DATA RECORDS
[Start of section]

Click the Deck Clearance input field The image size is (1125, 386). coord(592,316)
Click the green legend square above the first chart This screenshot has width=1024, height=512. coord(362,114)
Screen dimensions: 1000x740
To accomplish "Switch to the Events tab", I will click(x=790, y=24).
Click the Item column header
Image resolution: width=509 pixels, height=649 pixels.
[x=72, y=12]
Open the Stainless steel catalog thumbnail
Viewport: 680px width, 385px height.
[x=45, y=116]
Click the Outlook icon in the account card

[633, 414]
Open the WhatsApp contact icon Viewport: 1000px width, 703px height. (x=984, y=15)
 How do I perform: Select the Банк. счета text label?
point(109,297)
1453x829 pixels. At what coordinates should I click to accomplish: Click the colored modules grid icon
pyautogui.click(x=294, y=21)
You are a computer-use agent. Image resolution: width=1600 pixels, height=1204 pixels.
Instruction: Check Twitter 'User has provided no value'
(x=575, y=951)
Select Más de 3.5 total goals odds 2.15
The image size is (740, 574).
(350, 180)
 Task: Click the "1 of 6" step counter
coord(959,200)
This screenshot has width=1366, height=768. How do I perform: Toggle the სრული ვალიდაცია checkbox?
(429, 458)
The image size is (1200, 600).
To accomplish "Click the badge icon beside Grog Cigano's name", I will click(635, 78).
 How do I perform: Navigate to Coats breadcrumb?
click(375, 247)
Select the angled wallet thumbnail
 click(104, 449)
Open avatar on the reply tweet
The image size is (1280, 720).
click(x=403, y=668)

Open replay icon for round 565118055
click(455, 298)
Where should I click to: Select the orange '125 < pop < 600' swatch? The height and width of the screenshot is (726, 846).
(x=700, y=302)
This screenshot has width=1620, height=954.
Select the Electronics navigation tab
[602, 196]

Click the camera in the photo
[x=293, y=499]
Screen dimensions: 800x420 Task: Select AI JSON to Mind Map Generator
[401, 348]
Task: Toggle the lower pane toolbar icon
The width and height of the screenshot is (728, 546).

[End of section]

WORK ITEM
Each record is to be repeated word for word, with none skipped.

REPLY
Click the Deck Clearance input field The image size is (1125, 386). coord(592,316)
Click the green legend square above the first chart This screenshot has width=1024, height=512. coord(362,114)
Screen dimensions: 1000x740
To accomplish "Switch to the Events tab", I will click(x=790, y=24).
Click the Item column header
Image resolution: width=509 pixels, height=649 pixels.
[x=72, y=12]
Open the Stainless steel catalog thumbnail
Viewport: 680px width, 385px height.
[x=45, y=116]
Click the Outlook icon in the account card

[633, 414]
Open the WhatsApp contact icon Viewport: 1000px width, 703px height. (x=984, y=15)
 How do I perform: Select the Банк. счета text label?
point(109,297)
1453x829 pixels. At what coordinates should I click to accomplish: Click the colored modules grid icon
pyautogui.click(x=294, y=21)
You are a computer-use agent. Image resolution: width=1600 pixels, height=1204 pixels.
Instruction: Check Twitter 'User has provided no value'
(x=575, y=951)
Select Más de 3.5 total goals odds 2.15
The image size is (740, 574).
(350, 180)
 Task: Click the "1 of 6" step counter
coord(959,200)
This screenshot has width=1366, height=768. How do I perform: Toggle the სრული ვალიდაცია checkbox?
(429, 458)
The image size is (1200, 600).
To accomplish "Click the badge icon beside Grog Cigano's name", I will click(635, 78).
 How do I perform: Navigate to Coats breadcrumb?
click(375, 247)
Select the angled wallet thumbnail
 click(104, 449)
Open avatar on the reply tweet
The image size is (1280, 720).
click(x=403, y=668)

Open replay icon for round 565118055
click(455, 298)
Where should I click to: Select the orange '125 < pop < 600' swatch? The height and width of the screenshot is (726, 846).
(x=700, y=302)
This screenshot has width=1620, height=954.
Select the Electronics navigation tab
[602, 196]

Click the camera in the photo
[x=293, y=499]
Screen dimensions: 800x420 Task: Select AI JSON to Mind Map Generator
[401, 348]
Task: Toggle the lower pane toolbar icon
The width and height of the screenshot is (728, 546).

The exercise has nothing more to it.